Excerto de origem:
———

Este insight girardiano parece ser compreendido, pelo menos de forma tácita, por Holland (embora algumas citações a Girard no seu perfil do Twitter me façam crer que a influência do antropólogo francês na sua obra ultrapassa o mero conhecimento tácito). É por compreender esse mecanismo único de exposição das vítimas que o Cristianismo se diferencia tanto das culturas anteriormente estudados pelo historiador britânico. Daí a dificuldade de Holland em se identificar com os valores de Leónidas ou de César. O insight girardiano é brilhantemente condensado quando, ao comentar as tragédias comunistas e nazista que assolaram o século XX, Holland escreve, num tom tragicómico: “A medida do quanto nós enquanto sociedade permanecemos cristãos é que o assassinato em massa precipitado pelo racismo tende a ser visto como muito mais repugnante do que o assassinato em massa precipitado por uma ambição de inaugurar um paraíso sem classes” 8 . Uma atrocidade que (literalmente) viola a ideia de que “não há judeu nem grego” (Gálatas 3:28) é-nos muito mais repulsiva do que uma atrocidade onde “os ricos não herdarão o reino dos céus” (Mateus 19:23).

O ponto de Holland é que mesmo eventos como o Comunismo Soviético ou a Revolução Francesa dependem da experiência histórica, civilizacional e moral cristã

A inversão suprema simbolizada na cruz é a chave para entender o livro de Holland e o porquê de a influência do Cristianismo ser tão duradoura. O próprio Iluminismo, por exemplo, com todo o seu anticlericismo, só poderia ter surgido num mundo cristão. O “sonho de uma irmandade do homem” de Voltaire encontra ecos em São Paulo, que havia proclamado que “não há judeu nem grego, escravo ou livre, homem ou mulher; porque todos vós sois um em Cristo Jesus” 9 . A própria libertação da humanidade era uma ideia partilhada tanto pelos universitários quanto pelos missionários cristãos que tinham estado a “contar as horas para uma revolta nos assuntos da terra” que o “libertaria das trevas” 10 .

O grande mérito da abordagem da grande narrativa de Holland é a sua capacidade de reconhecer padrões. Dados os capítulos anteriores, o leitor pode ver o quão profundamente devedores do cristianismo certos episódios posteriores são. Quando chega aos sans-culottes na Revolução Francesa, o leitor já sabe que “eles certamente não foram os primeiros a pedir que os pobres herdassem a terra. O mesmo aconteceu com os radicais entre os pelagianos, que sonhavam com um mundo em que todos os homens e mulheres fossem iguais; o mesmo aconteceu com os taboritas, que construíram uma cidade sob princípios comunistas e ridicularizaram do corpo de um rei com palha; assim como os Escavadores (Diggers) haviam denunciado a propriedade como uma ofensa a Deus” 11 . A ideia de uma solidariedade fundamental para com os pobres e os famintos, os impotentes e oprimidos já contava com quase dois mil anos quando Karl Marx nasceu. Aliás, na Cruz, Jesus assumiu a natureza de um escravo, dos mais pobres e perseguidos: das vítimas. O ponto de Holland é que mesmo eventos como o Comunismo Soviético ou a Revolução Francesa dependem da experiência histórica, civilizacional e moral cristã (e, nesse aspeto, podem ser considerados cristãos), mesmo que se imaginem como perfeitamente antagónicos a essa mesma experiência. Numa agudeza psicológica que reaparece ao longo do livro, Holland nota que “para um materialista autodidata”, Karl Marx era “estranhamente propenso a ver o mundo como os Pais da Igreja: como um campo de batalha entre forças cósmicas do bem e do mal” 12 .

———

Objetivo:
Prossiga o excerto sobre a influência do Cristianismo no livro de Holland a partir da última frase apresentada. As linhas apresentadas a seguir têm outra proveniência.

Entradas de indicação de palavras e elementos:
———

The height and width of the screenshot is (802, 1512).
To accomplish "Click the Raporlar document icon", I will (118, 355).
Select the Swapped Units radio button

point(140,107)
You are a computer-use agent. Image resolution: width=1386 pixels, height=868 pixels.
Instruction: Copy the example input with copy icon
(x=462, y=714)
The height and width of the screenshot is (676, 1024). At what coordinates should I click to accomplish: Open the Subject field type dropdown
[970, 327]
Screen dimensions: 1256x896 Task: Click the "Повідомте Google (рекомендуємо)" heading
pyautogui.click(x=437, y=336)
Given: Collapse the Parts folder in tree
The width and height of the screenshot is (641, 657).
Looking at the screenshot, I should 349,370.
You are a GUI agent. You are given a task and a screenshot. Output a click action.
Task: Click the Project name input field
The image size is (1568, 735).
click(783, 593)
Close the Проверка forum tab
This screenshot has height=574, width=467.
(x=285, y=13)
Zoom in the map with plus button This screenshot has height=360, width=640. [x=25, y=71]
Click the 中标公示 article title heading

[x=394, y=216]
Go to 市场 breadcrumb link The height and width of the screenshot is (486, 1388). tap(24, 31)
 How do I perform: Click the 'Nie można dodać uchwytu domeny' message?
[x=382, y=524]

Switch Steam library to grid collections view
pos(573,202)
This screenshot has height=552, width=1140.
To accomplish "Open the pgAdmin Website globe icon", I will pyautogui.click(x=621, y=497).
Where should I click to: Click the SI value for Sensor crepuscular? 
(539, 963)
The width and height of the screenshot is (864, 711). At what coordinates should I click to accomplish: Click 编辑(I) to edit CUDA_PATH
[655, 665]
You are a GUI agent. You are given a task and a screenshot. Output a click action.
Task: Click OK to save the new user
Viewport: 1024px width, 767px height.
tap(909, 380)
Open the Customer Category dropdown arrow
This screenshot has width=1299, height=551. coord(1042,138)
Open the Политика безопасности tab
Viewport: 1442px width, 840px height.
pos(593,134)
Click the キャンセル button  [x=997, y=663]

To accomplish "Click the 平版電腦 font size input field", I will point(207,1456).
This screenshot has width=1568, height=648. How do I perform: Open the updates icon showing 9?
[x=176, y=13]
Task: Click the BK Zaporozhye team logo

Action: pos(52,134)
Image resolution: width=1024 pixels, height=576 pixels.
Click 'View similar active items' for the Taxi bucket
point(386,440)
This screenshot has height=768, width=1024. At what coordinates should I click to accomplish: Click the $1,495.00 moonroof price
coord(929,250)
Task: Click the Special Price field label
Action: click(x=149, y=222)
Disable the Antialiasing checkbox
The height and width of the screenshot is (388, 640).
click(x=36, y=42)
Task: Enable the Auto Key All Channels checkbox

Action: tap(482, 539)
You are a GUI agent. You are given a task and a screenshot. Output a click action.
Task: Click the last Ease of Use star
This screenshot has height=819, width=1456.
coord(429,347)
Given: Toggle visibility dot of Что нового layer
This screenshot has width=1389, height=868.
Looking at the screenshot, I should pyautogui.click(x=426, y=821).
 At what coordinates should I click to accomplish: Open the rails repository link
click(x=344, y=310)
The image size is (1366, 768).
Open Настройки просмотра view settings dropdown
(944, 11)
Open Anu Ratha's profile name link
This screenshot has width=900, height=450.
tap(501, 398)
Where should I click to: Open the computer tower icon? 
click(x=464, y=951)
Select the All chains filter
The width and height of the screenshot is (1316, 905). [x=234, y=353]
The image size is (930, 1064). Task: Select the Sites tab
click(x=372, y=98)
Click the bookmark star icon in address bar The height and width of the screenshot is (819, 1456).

———

Resultado do exercício:
A revolução cristã foi tão bem-sucedida que até para criticar ou se opor ao cristianismo foi necessário recorrer às suas ferramentas. Algumas das figuras mais anticristãs, ou mesmo abertamente ateias, de Voltaire a Marx, eram filosoficamente dependentes tanto da posição que atacavam quanto de algumas objeções e críticas já formuladas pelos próprios cristãos. Segundo Holland, a ideia de que a Bíblia estava cheia de contradições, por exemplo, não é uma invenção do século XVIII ou XIX. Na verdade, “foi aperfeiçoada, ao longo de dois séculos e mais, por cristãos piedosos” 13 .

Algumas das ideias que julgamos ser fruto do secularismo moderno foram germinadas em universidades cristãs ou, como no caso da Escola de Salamanca, plenamente desenvolvidas nas mesmas. Na realidade, a própria separação entre a esfera secular e a esfera religiosa, segundo Holland, remonta à reformatio século XI, à distinção que Agostinho faz entre a Cidade de Deus e a Cidade dos Homens ou às próprias escrituras (“Dai a César o que é de César e a Deus o que é de Deus”). Ainda que Martinho Lutero tenha denunciado o legado de Gregório VII, autor da reformatio do século XI, um dos resultados da reforma do século XVI foi, como nos diz Holland, “não dissolver a grande divisão entre os reinos do profano e do sagrado que caracterizaram a cristandade desde a era de Gregório VII, mas para fortifica-la” 14 .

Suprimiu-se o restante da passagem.